- _Exercise material_:
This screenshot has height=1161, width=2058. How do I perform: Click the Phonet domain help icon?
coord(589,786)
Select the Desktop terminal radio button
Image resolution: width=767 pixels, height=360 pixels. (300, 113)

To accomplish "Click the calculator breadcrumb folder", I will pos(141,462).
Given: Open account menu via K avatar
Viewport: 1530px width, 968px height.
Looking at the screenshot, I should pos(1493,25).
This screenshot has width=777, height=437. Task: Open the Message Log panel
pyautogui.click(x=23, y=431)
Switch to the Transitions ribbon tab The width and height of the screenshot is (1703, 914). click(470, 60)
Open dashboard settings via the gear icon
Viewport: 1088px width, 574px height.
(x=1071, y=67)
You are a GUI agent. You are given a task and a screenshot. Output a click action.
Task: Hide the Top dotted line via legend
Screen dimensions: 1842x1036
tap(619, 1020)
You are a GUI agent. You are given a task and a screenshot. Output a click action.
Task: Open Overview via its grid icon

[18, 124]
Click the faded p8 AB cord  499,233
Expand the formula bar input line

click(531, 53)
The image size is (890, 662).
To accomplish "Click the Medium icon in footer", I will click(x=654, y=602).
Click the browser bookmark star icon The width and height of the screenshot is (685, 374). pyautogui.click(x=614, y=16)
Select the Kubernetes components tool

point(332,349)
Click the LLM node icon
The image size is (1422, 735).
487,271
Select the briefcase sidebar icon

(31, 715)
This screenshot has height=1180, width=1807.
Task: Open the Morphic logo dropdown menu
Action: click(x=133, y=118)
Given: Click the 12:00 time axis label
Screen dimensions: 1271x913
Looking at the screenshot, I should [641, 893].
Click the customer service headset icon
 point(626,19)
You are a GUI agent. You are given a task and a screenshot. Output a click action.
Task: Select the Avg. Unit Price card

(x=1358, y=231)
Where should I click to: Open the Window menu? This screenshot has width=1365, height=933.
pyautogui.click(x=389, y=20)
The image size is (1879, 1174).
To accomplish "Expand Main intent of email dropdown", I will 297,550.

- _Directions_: Copy from the line with "Select the Desktop terminal radio button" to the final line of the records, inclusive, and add nothing else.

- _Finished task_:
Select the Desktop terminal radio button
Image resolution: width=767 pixels, height=360 pixels. (300, 113)

To accomplish "Click the calculator breadcrumb folder", I will pos(141,462).
Given: Open account menu via K avatar
Viewport: 1530px width, 968px height.
Looking at the screenshot, I should pos(1493,25).
This screenshot has width=777, height=437. Task: Open the Message Log panel
pyautogui.click(x=23, y=431)
Switch to the Transitions ribbon tab The width and height of the screenshot is (1703, 914). click(470, 60)
Open dashboard settings via the gear icon
Viewport: 1088px width, 574px height.
(x=1071, y=67)
You are a GUI agent. You are given a task and a screenshot. Output a click action.
Task: Hide the Top dotted line via legend
Screen dimensions: 1842x1036
tap(619, 1020)
You are a GUI agent. You are given a task and a screenshot. Output a click action.
Task: Open Overview via its grid icon

[18, 124]
Click the faded p8 AB cord  499,233
Expand the formula bar input line

click(531, 53)
The image size is (890, 662).
To accomplish "Click the Medium icon in footer", I will click(x=654, y=602).
Click the browser bookmark star icon The width and height of the screenshot is (685, 374). pyautogui.click(x=614, y=16)
Select the Kubernetes components tool

point(332,349)
Click the LLM node icon
The image size is (1422, 735).
487,271
Select the briefcase sidebar icon

(31, 715)
This screenshot has height=1180, width=1807.
Task: Open the Morphic logo dropdown menu
Action: click(x=133, y=118)
Given: Click the 12:00 time axis label
Screen dimensions: 1271x913
Looking at the screenshot, I should [641, 893].
Click the customer service headset icon
 point(626,19)
You are a GUI agent. You are given a task and a screenshot. Output a click action.
Task: Select the Avg. Unit Price card

(x=1358, y=231)
Where should I click to: Open the Window menu? This screenshot has width=1365, height=933.
pyautogui.click(x=389, y=20)
The image size is (1879, 1174).
To accomplish "Expand Main intent of email dropdown", I will 297,550.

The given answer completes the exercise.